> [Extracted information]
========================================
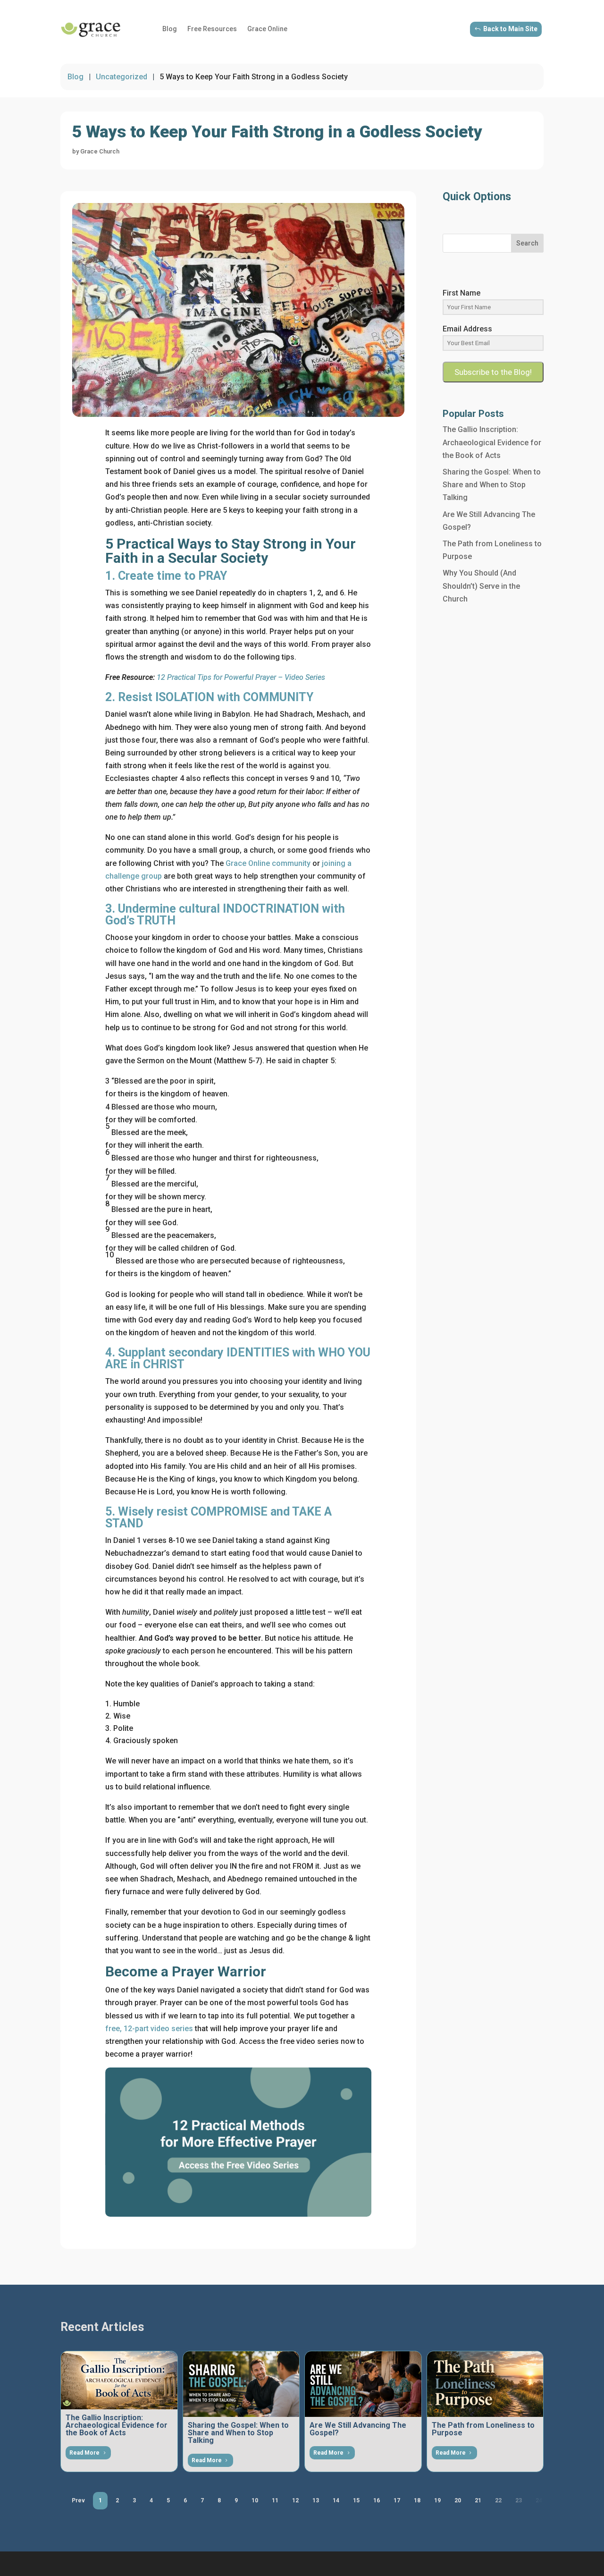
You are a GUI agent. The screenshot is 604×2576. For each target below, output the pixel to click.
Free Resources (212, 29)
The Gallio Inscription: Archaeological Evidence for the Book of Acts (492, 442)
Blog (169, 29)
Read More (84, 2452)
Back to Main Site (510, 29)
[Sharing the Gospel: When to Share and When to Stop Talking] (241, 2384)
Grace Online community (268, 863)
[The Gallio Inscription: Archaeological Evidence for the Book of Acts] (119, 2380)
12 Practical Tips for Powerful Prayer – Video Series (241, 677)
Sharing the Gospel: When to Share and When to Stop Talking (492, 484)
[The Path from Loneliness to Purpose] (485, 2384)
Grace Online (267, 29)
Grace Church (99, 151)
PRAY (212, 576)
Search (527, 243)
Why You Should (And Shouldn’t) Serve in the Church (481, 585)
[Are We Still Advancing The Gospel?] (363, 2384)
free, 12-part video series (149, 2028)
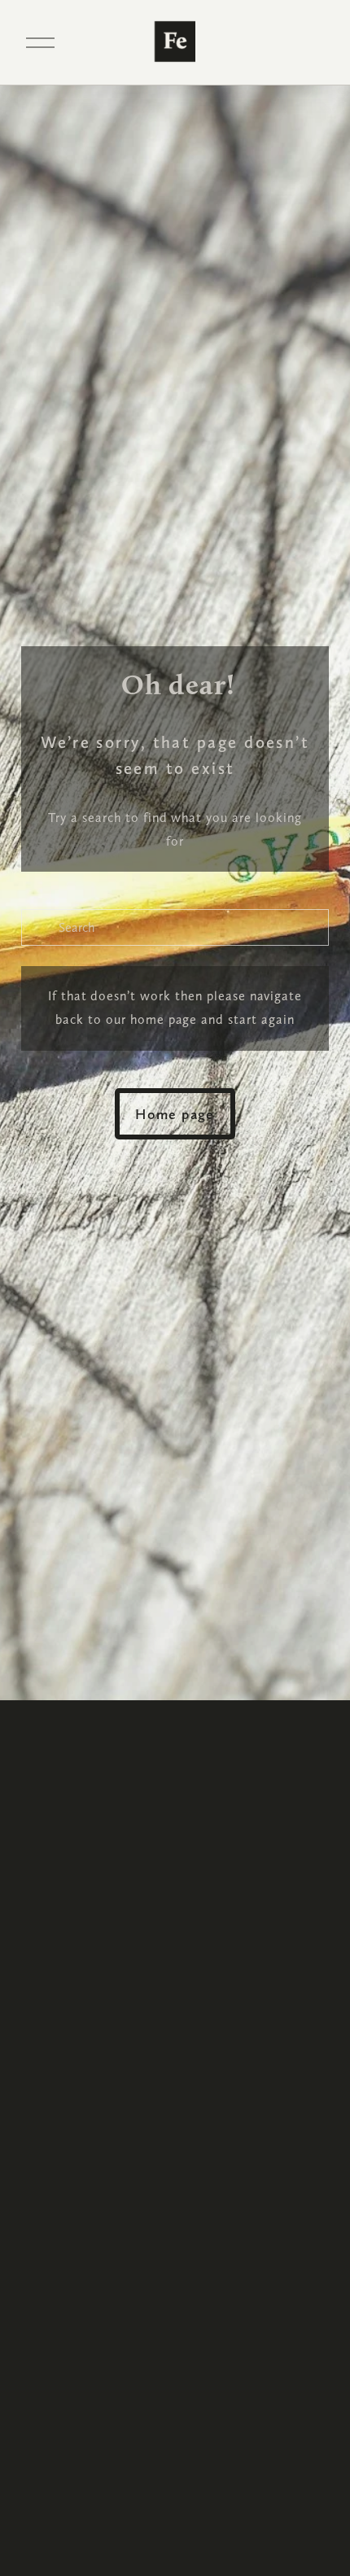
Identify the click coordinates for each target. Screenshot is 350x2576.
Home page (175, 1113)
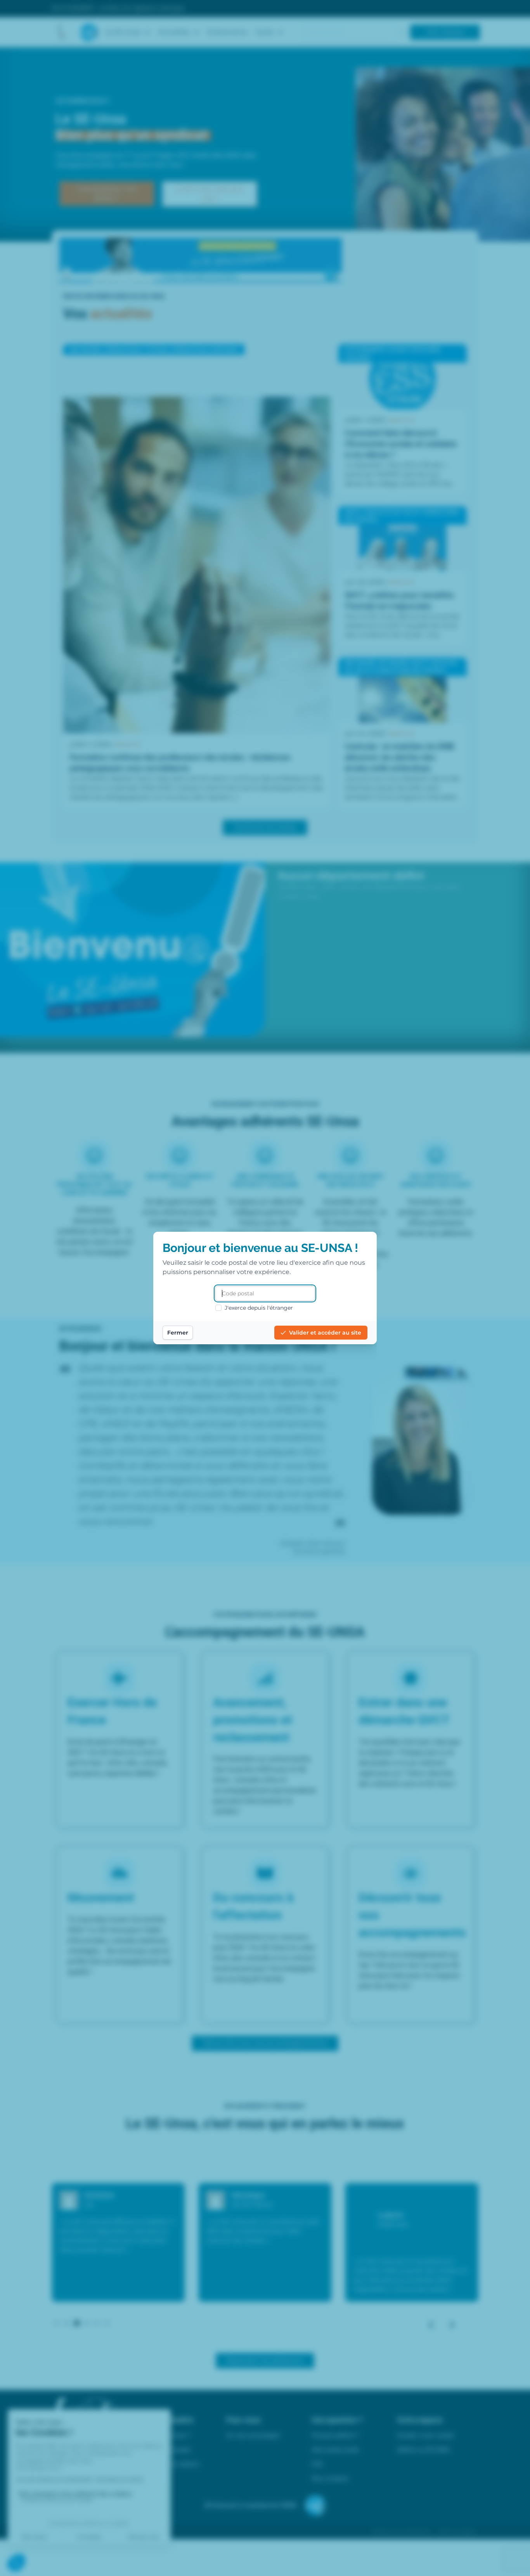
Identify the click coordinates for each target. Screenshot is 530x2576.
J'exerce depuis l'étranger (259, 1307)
========================================
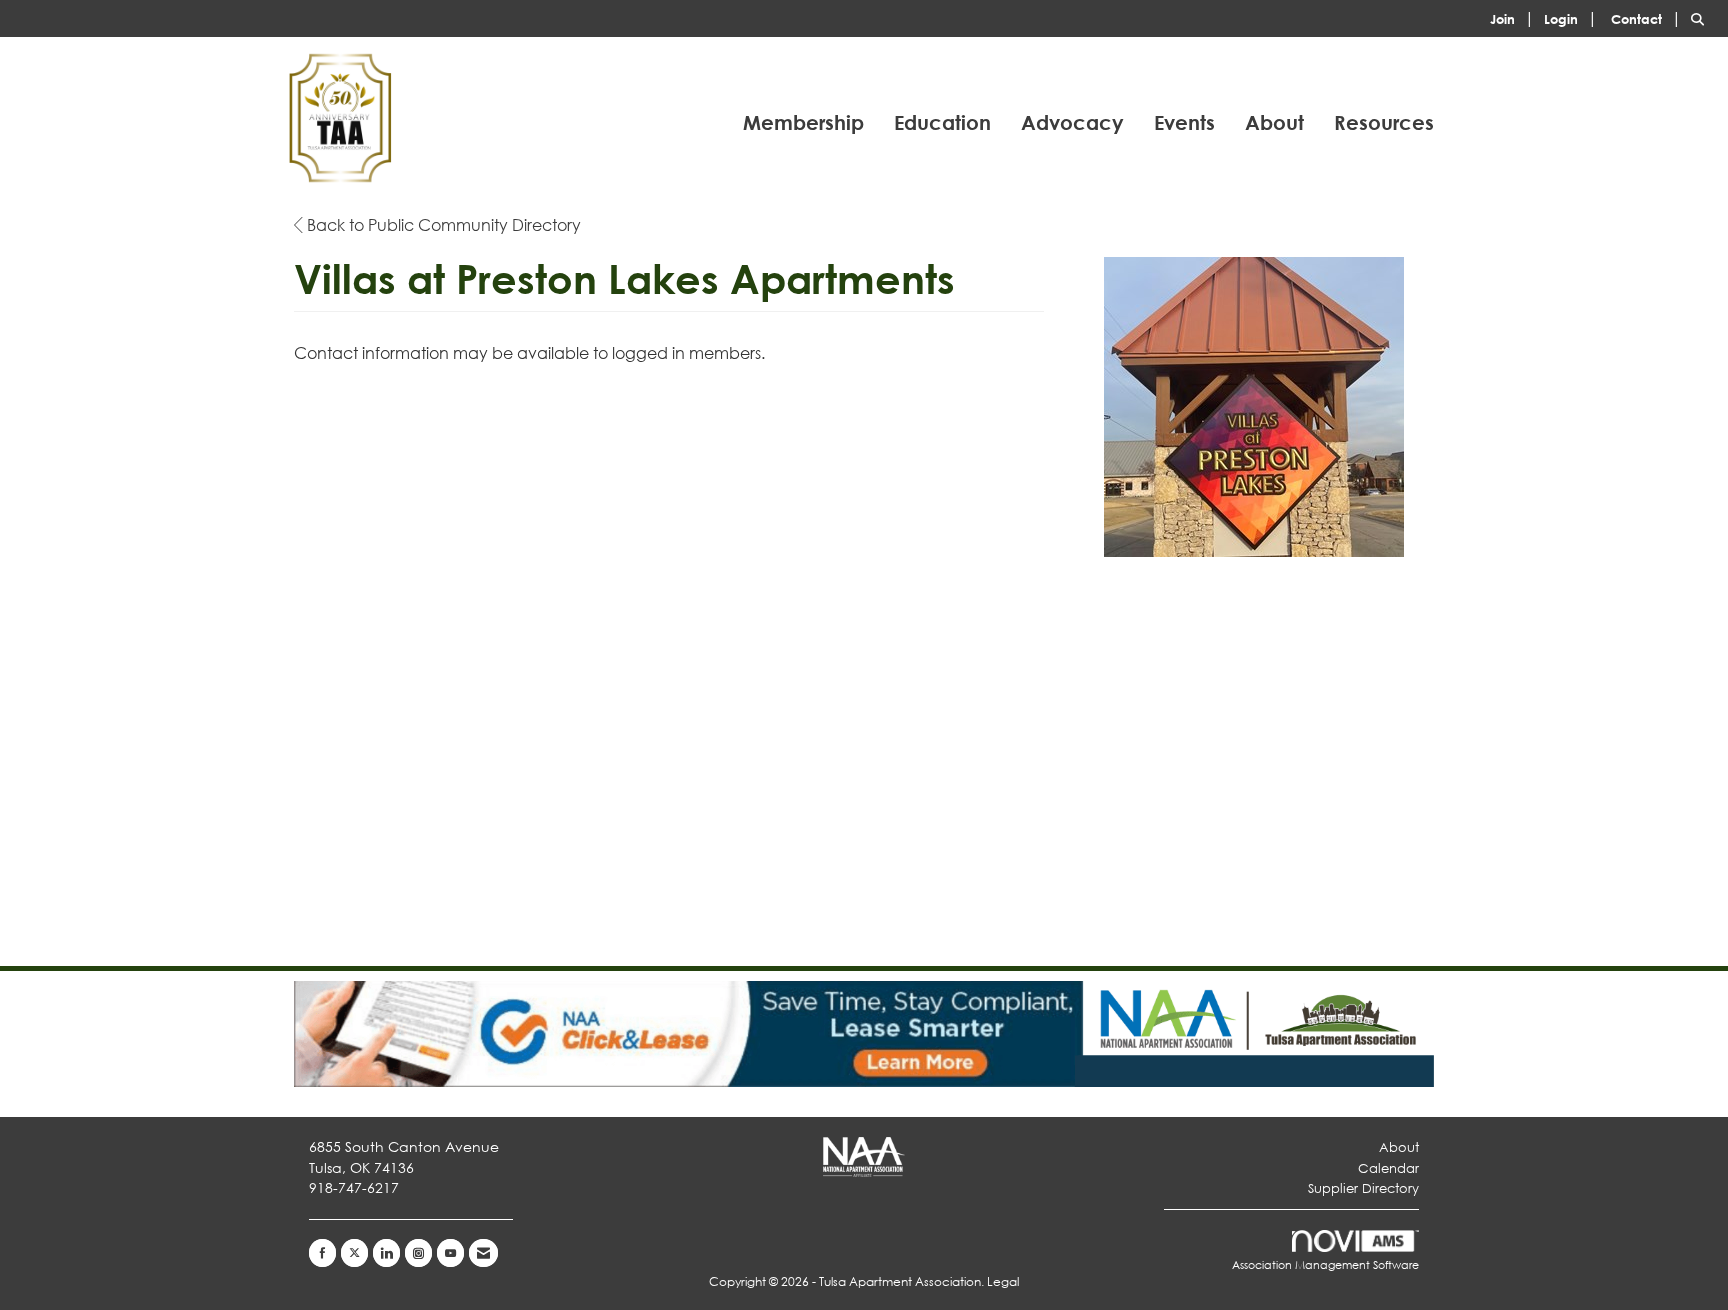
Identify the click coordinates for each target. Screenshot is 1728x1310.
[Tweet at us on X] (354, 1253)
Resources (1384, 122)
========================================
> [What this task involves]
Pictures are to be left out. Write out only the lines above starting at the one with "Search (527, 243)" and ending at the one with "J'exerce depuis l'étranger (259, 1307)", both lines included, exactly.

> [Exercise response]
Search (527, 243)
Why You Should (And Shouldn’t) Serve in the Church (481, 585)
[Are We Still Advancing The Gospel?] (363, 2384)
free, 12-part video series (149, 2028)
Identify the click coordinates for each target. Screenshot is 350x2576.
Home page (175, 1113)
Identify the click coordinates for each target. Screenshot is 530x2576.
J'exerce depuis l'étranger (259, 1307)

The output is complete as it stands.